REQUIRED ACTION:
Please retype the data that follows, starting at the line containing "Task: Click the Sign out link" and stopping after the last line.

DATA TO EXAMINE:
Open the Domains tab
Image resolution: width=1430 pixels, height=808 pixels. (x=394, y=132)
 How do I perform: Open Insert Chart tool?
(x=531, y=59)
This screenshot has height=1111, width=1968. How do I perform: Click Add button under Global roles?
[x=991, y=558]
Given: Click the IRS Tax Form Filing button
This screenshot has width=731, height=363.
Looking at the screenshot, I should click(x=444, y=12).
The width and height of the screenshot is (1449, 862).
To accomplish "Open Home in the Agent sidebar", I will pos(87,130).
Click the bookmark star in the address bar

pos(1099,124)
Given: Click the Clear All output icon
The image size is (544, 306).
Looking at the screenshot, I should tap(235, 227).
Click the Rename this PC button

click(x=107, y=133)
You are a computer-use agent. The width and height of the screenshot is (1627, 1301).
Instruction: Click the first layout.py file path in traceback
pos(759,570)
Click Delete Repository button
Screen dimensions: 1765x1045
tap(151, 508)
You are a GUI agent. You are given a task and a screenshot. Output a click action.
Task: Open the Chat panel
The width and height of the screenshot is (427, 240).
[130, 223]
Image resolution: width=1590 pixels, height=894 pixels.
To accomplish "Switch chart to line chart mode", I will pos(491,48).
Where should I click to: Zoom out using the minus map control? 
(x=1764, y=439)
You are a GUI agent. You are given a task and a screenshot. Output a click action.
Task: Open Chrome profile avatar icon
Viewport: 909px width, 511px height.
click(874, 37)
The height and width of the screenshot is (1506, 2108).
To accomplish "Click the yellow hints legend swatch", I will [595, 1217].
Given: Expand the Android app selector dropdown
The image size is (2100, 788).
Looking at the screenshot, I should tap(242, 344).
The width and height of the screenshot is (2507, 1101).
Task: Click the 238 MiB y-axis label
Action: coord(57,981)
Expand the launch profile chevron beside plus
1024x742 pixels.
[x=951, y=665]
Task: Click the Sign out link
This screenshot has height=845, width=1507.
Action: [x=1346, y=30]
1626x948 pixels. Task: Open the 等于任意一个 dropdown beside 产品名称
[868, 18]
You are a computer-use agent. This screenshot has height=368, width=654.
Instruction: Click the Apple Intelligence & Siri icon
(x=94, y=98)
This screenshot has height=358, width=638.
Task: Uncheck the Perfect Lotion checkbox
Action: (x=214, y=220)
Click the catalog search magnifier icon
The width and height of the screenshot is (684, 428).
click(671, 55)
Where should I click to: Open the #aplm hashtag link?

YOUR RESPONSE:
Task: Click the Sign out link
This screenshot has height=845, width=1507.
Action: [x=1346, y=30]
1626x948 pixels. Task: Open the 等于任意一个 dropdown beside 产品名称
[868, 18]
You are a computer-use agent. This screenshot has height=368, width=654.
Instruction: Click the Apple Intelligence & Siri icon
(x=94, y=98)
This screenshot has height=358, width=638.
Task: Uncheck the Perfect Lotion checkbox
Action: (x=214, y=220)
Click the catalog search magnifier icon
The width and height of the screenshot is (684, 428).
click(671, 55)
Where should I click to: Open the #aplm hashtag link?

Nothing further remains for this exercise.